» **Aufgabe**:
Führe die Vorankündigung zu den Freikäufen politisch Verfolgter im Anschluss an ihren letzten Satz weiter.

» **Dokumenttext**:
━━━━

Vorankündigung: Freikäufe politisch Verfolgter – Humanitäre Notwendigkeit oder Menschenhandel?

Veranstaltung mit Norbert F. Pötzl, Autor des Buches: Mission Freiheit – Wolfgang Vogel – Anwalt der deutsch-deutschen Geschichte

Zeit und Ort: Gut Gödelitz: 12. September 2015, 18:00 Uhr.


© Vanessa Eggers

© Vanessa Eggers

Nach 25 Jahren deutsche Einheit fällt der Rückblick auf die DDR unterschiedlich aus. Den Einen ist die De-Legitimierung der DDR wichtig, als Sieger der Geschichte finanzieren staatliche Stellen vor allem jene Organisationen, die das Bild eines Systems zeichnen, das wesentlich von Stasi, Diktatur und Unrechtsjustiz geprägt war. Nachdenklichen, darunter vor allem vielen Ostdeutschen, erscheint dies wiederum allzu undifferenziert, auch weil es mit den eigenen Erinnerungen nicht in Einklang zu bringen ist. Das gilt auch für jene, die mit vielen Aspekten des DDR-Systems nicht einverstanden waren.

━━━━

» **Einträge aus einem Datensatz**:
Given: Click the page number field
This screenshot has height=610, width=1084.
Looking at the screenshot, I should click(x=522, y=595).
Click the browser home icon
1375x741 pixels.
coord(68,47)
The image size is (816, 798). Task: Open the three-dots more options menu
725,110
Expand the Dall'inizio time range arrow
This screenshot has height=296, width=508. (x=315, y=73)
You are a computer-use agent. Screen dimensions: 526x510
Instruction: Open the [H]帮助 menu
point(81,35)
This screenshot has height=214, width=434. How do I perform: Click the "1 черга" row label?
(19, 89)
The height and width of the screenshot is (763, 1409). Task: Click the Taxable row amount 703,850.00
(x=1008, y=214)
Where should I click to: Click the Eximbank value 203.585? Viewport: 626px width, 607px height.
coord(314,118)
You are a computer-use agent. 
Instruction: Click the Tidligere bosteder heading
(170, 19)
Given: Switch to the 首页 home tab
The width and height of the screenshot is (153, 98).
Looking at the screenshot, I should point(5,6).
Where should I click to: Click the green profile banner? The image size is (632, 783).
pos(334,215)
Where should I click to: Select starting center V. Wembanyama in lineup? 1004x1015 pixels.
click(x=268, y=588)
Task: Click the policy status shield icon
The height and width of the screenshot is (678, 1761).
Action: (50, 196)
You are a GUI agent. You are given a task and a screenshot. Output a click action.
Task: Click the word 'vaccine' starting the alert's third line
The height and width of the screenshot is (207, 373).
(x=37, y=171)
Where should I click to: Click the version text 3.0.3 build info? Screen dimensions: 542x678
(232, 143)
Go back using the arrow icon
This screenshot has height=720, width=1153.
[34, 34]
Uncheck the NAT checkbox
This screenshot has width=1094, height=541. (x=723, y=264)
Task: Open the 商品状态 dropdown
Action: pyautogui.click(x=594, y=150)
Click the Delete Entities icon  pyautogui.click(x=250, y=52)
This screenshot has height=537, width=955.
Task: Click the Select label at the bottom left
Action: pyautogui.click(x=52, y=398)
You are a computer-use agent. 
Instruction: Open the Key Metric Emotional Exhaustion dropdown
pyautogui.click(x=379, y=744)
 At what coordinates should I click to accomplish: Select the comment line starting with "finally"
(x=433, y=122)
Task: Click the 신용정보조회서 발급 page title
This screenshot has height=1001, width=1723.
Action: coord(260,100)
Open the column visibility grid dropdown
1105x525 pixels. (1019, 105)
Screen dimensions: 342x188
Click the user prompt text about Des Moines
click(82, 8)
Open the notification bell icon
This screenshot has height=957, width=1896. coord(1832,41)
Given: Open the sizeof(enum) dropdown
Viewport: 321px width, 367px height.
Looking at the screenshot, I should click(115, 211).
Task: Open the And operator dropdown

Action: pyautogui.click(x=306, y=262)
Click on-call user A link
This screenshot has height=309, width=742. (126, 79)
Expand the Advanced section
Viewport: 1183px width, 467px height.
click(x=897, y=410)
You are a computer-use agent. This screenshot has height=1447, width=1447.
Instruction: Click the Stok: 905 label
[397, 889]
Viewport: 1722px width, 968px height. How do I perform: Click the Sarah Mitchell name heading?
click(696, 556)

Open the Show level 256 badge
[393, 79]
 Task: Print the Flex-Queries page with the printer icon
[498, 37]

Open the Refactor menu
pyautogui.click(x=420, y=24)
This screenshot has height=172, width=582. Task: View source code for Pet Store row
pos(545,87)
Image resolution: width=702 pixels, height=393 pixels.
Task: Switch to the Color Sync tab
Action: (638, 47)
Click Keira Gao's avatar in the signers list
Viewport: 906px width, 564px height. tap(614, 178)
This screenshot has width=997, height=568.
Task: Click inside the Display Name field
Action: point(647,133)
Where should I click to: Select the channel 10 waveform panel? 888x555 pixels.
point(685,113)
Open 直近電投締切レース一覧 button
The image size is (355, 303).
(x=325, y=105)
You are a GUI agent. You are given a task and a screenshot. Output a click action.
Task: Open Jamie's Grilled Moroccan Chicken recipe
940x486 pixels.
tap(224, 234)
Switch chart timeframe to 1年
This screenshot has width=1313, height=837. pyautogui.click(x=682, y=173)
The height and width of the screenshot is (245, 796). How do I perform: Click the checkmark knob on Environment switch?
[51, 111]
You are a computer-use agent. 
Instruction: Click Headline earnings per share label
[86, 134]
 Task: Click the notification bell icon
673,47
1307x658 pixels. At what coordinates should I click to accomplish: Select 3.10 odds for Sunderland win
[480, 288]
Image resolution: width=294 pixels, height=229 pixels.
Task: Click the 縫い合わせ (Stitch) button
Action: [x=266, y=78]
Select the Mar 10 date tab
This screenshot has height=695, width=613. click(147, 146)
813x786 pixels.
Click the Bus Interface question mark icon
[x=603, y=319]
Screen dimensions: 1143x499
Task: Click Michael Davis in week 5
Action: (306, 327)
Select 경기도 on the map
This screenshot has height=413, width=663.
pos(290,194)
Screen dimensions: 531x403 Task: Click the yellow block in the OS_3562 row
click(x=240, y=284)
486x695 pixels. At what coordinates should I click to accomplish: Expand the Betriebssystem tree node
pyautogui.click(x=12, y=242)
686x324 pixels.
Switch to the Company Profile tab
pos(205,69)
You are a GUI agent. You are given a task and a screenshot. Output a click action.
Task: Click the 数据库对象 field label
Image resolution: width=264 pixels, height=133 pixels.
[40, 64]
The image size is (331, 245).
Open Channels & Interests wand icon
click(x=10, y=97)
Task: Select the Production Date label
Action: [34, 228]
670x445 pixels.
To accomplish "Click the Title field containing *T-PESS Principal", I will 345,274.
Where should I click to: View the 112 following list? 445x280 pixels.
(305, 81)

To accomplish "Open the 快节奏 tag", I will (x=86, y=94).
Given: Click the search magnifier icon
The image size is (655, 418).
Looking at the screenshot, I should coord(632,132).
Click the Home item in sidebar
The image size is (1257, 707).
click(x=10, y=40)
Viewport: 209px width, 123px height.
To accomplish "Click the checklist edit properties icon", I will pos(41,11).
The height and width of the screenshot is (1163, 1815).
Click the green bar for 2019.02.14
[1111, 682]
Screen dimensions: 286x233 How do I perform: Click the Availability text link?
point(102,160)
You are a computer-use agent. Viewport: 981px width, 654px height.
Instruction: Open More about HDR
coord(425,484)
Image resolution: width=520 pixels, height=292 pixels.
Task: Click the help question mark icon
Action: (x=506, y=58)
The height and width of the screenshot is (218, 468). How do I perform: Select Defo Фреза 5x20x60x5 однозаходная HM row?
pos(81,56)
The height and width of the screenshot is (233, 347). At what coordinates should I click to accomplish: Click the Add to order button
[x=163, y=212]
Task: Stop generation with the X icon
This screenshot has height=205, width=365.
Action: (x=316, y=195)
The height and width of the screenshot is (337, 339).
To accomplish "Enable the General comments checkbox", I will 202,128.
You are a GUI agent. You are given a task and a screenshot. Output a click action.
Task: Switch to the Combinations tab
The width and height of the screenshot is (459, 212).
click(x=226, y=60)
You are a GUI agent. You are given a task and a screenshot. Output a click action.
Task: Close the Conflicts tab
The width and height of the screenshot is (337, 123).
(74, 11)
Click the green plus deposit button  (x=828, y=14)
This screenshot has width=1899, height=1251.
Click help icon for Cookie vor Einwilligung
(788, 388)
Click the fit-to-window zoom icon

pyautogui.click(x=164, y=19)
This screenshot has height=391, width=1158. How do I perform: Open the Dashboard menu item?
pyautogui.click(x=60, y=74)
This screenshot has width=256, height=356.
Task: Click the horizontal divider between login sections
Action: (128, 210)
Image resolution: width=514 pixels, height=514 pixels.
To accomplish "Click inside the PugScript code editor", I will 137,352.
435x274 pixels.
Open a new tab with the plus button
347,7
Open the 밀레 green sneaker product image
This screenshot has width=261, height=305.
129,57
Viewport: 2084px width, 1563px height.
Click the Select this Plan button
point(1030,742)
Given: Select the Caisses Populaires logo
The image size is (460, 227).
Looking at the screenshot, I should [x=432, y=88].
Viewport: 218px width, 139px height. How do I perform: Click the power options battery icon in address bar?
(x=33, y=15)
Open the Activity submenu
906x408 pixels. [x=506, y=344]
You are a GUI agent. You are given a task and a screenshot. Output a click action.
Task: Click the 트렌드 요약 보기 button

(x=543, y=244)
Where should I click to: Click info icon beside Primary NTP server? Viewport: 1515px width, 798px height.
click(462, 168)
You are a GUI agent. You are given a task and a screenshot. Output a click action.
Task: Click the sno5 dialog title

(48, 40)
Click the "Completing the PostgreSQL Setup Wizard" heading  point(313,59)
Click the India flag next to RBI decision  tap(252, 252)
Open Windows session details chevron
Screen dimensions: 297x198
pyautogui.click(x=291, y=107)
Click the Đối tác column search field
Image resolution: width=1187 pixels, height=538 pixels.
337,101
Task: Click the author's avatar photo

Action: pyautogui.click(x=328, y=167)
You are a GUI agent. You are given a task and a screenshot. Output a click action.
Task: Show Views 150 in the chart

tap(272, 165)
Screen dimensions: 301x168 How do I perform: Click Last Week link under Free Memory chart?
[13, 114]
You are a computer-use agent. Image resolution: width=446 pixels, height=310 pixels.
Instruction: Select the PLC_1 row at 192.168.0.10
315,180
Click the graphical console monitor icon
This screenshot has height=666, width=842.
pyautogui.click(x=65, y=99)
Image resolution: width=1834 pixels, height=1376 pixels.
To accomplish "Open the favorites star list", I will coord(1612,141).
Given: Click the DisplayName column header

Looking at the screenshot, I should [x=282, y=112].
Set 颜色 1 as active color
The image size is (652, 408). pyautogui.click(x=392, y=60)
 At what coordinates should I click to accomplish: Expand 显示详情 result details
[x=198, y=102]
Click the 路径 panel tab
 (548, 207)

━━━━

» **Lösung**:
Eines der Themen, das bis heute umstritten ist, ist der durch die Bundesrepublik bezahlte Freikauf von DDR-Bürgern, die entweder bereits politische Häftlinge waren oder aber einen Ausreiseantrag gestellt hatten. Erste Schritte in dieser Richtung unternahm schon kurz nach dem Mauerbau die damalige CDU/FDP-Regierung. Mit der neuen Deutschland- und Ostpolitik unter Willy Brandt, Egon Bahr und Walter Scheel wurde dieser Bereich massiv ausgebaut – aus guten Gründen:

Beiden deutschen Regierungen war bewusst, dass jeder Mensch, der an der Berliner Mauer oder an dem innerdeutschen Todesstreifen ums Leben kam, weitere Verhandlungen um die Normalisierung der Beziehungen verzögerte oder massiv behinderte. Zur Flucht entschlossene DDR-Bürger sollten deshalb eine andere Möglichkeit als den illegalen Grenzdurchbruch geboten bekommen. Namenslisten wurden erstellt, Preise ausgehandelt und auf diese Weise Tausenden die legale Ausreise in den Westen ermöglicht.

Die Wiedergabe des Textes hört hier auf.